**RECORDS SUPPLIED:**

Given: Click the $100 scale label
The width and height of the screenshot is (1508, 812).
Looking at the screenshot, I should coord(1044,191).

* * *

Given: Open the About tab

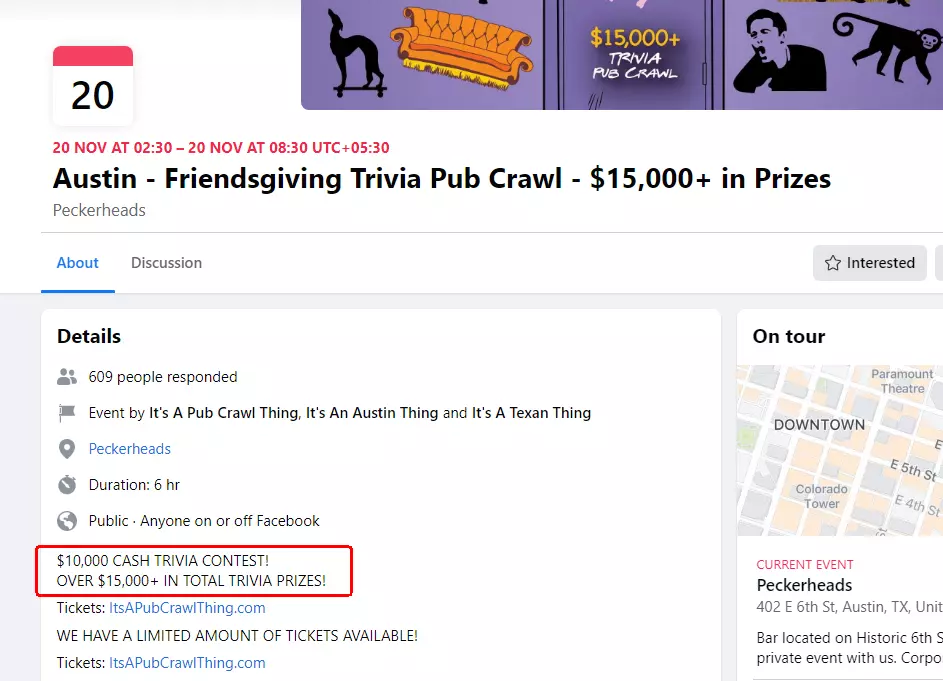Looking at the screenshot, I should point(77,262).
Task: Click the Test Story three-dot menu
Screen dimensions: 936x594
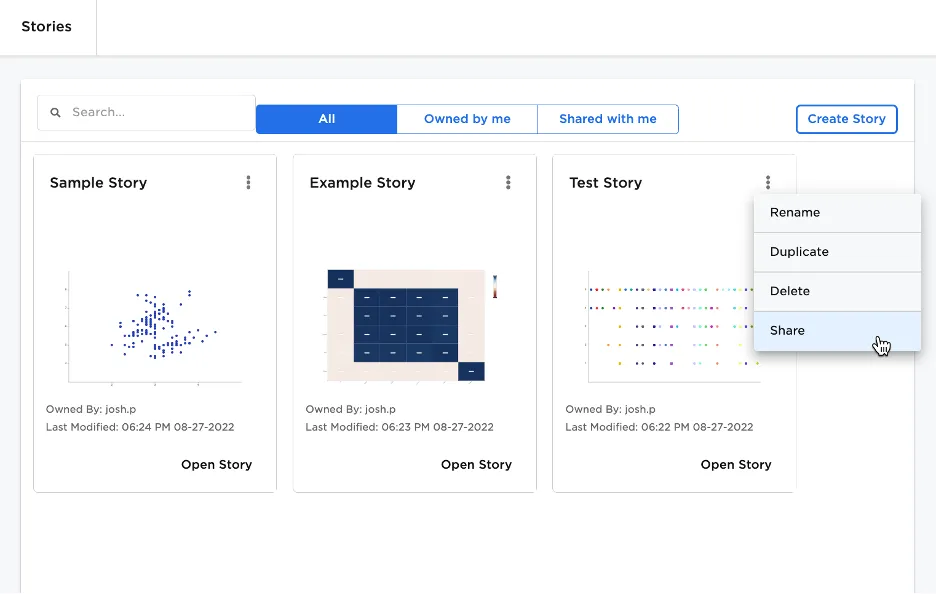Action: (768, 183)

---

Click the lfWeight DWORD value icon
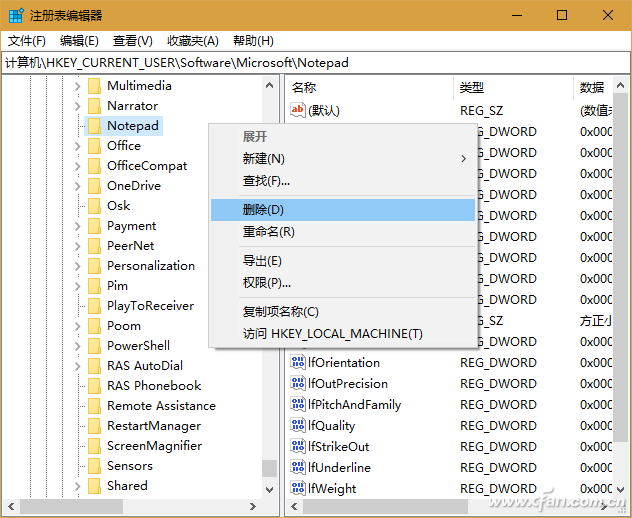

**TASK STATEMENT:**
Make a list of all lines in the data that contain "Click".

**WRITTEN RESPONSE:**
Given: Click the $100 scale label
Task: Click the Test Story three-dot menu
Click the lfWeight DWORD value icon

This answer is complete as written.